Dark Nights and Shadow Hounds

Cu and Orlaith
Cù and Òrlaith

This is another “administrative” post, I suppose, a filler to keep this active. Some may have noticed a slight name change here. There are many reasons for this choice. It does keep a certain theme which runs in other things I do, such as our home’s name. It also perhaps seems pretentious to claim we actually fly with Her/Them, instead we run in Their shadows, with the mad hounds. Which is another aspect which may not seem obvious to anyone but me…the canine theme in what I do seems to be coming through stronger as I go along. It’s, again, the focus of what I’ve been (or was) writing about. It is a subject which I often feel uncomfortable talking about because I do not relate to most of the wolfy identity stuff that is popular. I’m not Otherkin, I don’t identify by any of the “in the wrong body” stuff. And how that is different is often hard to explain. But it’s, in part, what I’ve been trying to work on.

And so, I’ve been working on an article centered around this find. It’s really only a part of the article, but it was a key prompt, if you will.   It was hard to deal with some of the ideas of dog sacrifice, even if kept in the past (to be clear I think it’s not something that should be brought back and there is no evidence of it in the Irish material, except for the ever unique Cú Chulainn’s killing of the hound he was named for which may echo this older, far away rite), as we had lost our male Greyhound, Cù Mór this summer. Yes, that often made it hard.

Orlaith standing in front of me
Òrlaith and I
just before last Lùnasdal ritual
Missing our Cù

Now our female Greyhound, our only Greyhound now, Òrlaith has bone cancer and will likely, indeed, die this winter. Due to her age, we’ve opted not to have the highly invasive surgery, the removal of her lower jaw and replacement with a prosthetic, and chemo. She’d likely have no chance of a full recovery to the point where she is completely out of pain and the effects of the chemo. We are trying, with the help of her new vets, multiple alternative treatments in hopes to slow it down. But we do not expect miracles. As long as she’s comfortable, happy and eating we’ll keep trying. All her remedies are disguised as treats so it also amounts to spoiling her.

This has made the writing even harder, although I poke at it slowly. After I post this I intend to  do more work on it. For the most part, right now, I am working on other aspects of possible initiation rites. But it also brings home my belief at what does make for the appropriate role of dogs and the death of dogs in how I practice. Caring for them, living with them, learning from them…and, when the time comes, giving them a meaningful send off.

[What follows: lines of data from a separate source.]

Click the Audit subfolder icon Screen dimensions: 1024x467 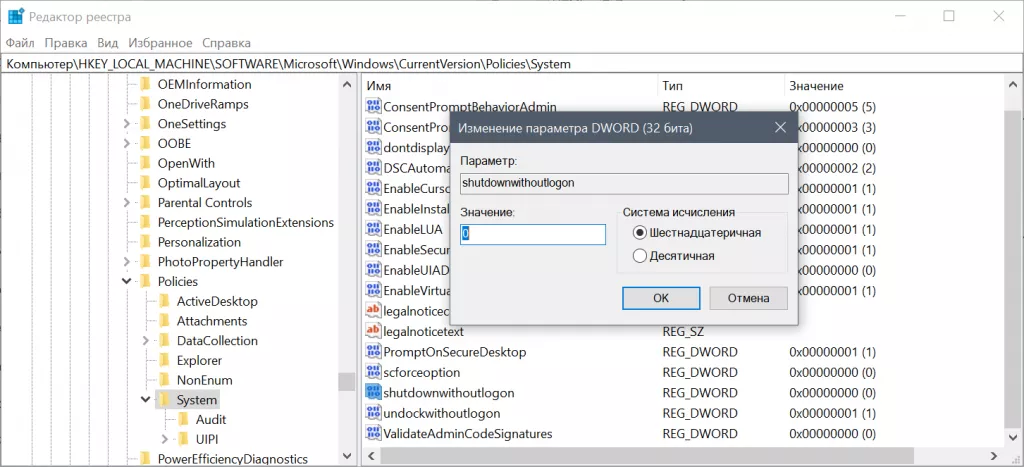184,420
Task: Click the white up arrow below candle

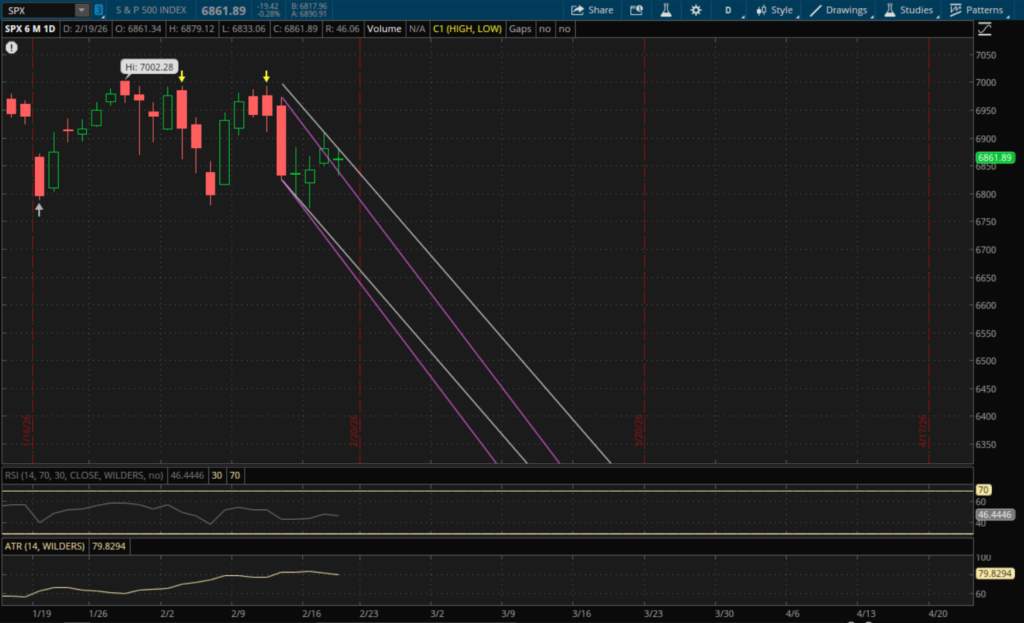Action: [39, 210]
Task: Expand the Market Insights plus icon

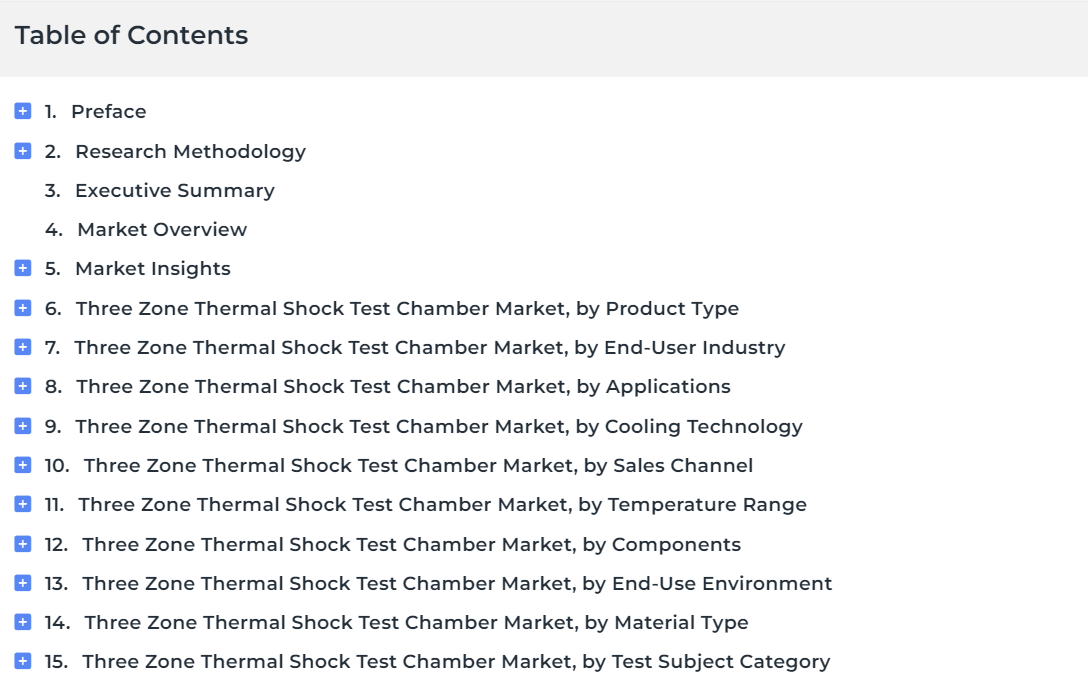Action: pos(23,268)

Greyhounds are “primitive” in their social pack behavior. While I have always learned from the dogs in my life, I find this breed, so connected also with Gaelic culture, to have perhaps taught me the most on this aspect. The Border Collie crosses which are also part of our pack, have as well. Both breeds retain a lot of the wolf, but have modified it in different ways.  The Greyhounds are still pack hunters, the BCs use the same techniques to herd, stopping short of the kill. I watched the Greyhounds teach the BCs, Gleann and Sachairi, a bit more of the social aspects, and Òrlaith has definitely been the leader among the dogs. The boys, including Cù, have practically worshiped the ground she walks on. Meanwhile, she has taken her cues from us, the alphas. We learned from her, and Irony before her, how to be quiet, gentle alphas.

In these past few weeks, she may be thinking herself a bit above us as we spoil her as much as possible. This is an act of worship for me, an honoring of the canine spirit which is a part of me and a connection to something bigger.  When she goes we will bury her with the other hounds, Cù, Scolaighe, Bran and Irony, the Shadow Pack….both our living and our dead are called that, but the ones on the other side grow in number. Someday I will be buried among them, at least if my wishes are honored (and such a burial is still legal in NH), along with the bones of my first dog Gabe, who is to be reinterred with me. With us. At our ritual site.

There will be howling for her, both humans and dogs, as we always do. Our funeral rituals are simple, but they are important. The dogs mourn hard, like us they have not fully recovered from losing Cù. When we do ritual we share with those gone on as well. Dogs are always part of our rites, even when they are not at the center of them.

And so, I hope there will be an article finished soon and news about where it will end up. I needed a moment to share this. Because I realize I can’t even describe what a vital part of my path my pack has been and is. That I’d not understand my wolf if I didn’t learn from them. Perhaps others can do it other ways, but I would not be doing this without them.  I believe that they are central to my relationship with the War Goddesses, that being Their hound or wolf is far more key for my path than such human identity as “priest/ess.”  And all time spent with them is a sort of rite in itself.  And so I shall go to be with her.